Trunks e Goten avevano supplicato le guardie di far vedere loro Vegeta, ma non c’era stato modo per i bambini di poterlo fare.
Dopo il pestaggio subito e dopo essere stato costretto ad assistere alla tremenda esecuzione della donna che lo aveva salvato, Vegeta era stato riportato nella sua cella, in fin di vita, abbandonato completamente a se stesso.
Goten aveva provato a essere gentile, Trunks aveva mostrato una maggiore decisione, ma non c’era stato verso: nessuno aveva voluto dirgli quale sorte fosse toccata al principe dei saiyan, né il perché si rifiutassero di farglielo vedere. Amareggiati e stanchi, dopo un intera giornata di suppliche, dopo aver visto fallire anche Joruno e Josuke che avevano provato a fare pressione grazie al nome altisonante dei genitori, i bambini erano tornati a casa con la coda tra le gambe, sfiniti, con il cuore rabbuiato e un avvilente senso di sconfitta.
Quello che non avrebbero mai potuto sapere era che dietro quel rifiuto così netto da parte delle guardie non c’era stato un ordine impartito da un giudice o da un loro superiore, ma un misterioso accordo stipulato con qualcuno che aveva fatto loro la promessa di una forza e un vigore che avrebbe fatto tremare qualsiasi altro essere presente sulla faccia della Terra.

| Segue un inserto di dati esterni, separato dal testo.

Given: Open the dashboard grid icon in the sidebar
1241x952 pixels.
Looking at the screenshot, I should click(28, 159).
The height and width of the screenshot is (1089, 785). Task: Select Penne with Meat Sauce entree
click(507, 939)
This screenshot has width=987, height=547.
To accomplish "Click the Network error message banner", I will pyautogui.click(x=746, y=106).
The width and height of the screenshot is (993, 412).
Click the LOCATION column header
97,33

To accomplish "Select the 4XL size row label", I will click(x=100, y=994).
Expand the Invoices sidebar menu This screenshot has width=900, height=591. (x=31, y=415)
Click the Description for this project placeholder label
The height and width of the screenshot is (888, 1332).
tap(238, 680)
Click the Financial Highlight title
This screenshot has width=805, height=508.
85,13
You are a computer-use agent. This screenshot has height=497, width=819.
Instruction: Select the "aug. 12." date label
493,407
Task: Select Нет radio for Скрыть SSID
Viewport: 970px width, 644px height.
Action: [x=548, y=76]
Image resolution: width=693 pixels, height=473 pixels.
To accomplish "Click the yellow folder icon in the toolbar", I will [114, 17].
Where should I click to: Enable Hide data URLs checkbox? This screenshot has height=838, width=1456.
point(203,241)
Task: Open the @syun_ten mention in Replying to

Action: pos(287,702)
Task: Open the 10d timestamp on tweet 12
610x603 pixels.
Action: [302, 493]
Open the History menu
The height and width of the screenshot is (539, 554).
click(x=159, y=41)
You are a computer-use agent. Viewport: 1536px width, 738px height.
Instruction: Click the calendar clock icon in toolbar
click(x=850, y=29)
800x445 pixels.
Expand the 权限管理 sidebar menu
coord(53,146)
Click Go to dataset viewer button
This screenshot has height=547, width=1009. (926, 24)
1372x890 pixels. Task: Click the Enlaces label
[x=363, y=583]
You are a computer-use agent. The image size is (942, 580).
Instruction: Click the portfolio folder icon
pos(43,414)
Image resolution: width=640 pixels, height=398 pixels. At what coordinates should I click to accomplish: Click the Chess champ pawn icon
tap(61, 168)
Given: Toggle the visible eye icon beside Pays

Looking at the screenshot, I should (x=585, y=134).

Se fosse stata una donna, a fare una simile proposta, state pur certi che si sarebbe trovata a bruciare sul rogo senza possibilità di appello. Ma quelle parole così seducenti non erano uscite dalla bocca di un membro appartenente al gentil sesso, bensì da quelle di un uomo, e non di un uomo qualsiasi, ma di colui che si era miracolosamente ripreso dall’aggressione messa in atto proprio dal poveraccio che se ne stava accovacciato sul pavimento della lurida cella dei sotterranei.
Le cose erano cambiate in maniera sorprendentemente piacevole, per quell’uomo apparentemente così insignificante e debole. Leon aveva detto alle guardie di essere miracolosamente guarito grazie all’intercessione di una creatura divina che aveva avuto pietà di lui, uomo giusto che aveva dovuto subire la violenza di quel pazzo sicuramente guidato da qualche spirito maligno.
Vegeta non ne aveva idea, ma Leon si era goduto la scena del suo pestaggio da spettatore nascosto nell’ombra. In un primo momento, avrebbe voluto partecipare, ma poi aveva scoperto di provare un piacere maggiore nell’osservare tutto da lontano, comodamente seduto con le gambe accavallate mentre beveva un bicchiere di vino sottratto dall’otre che aveva donato alle guardie sue complici.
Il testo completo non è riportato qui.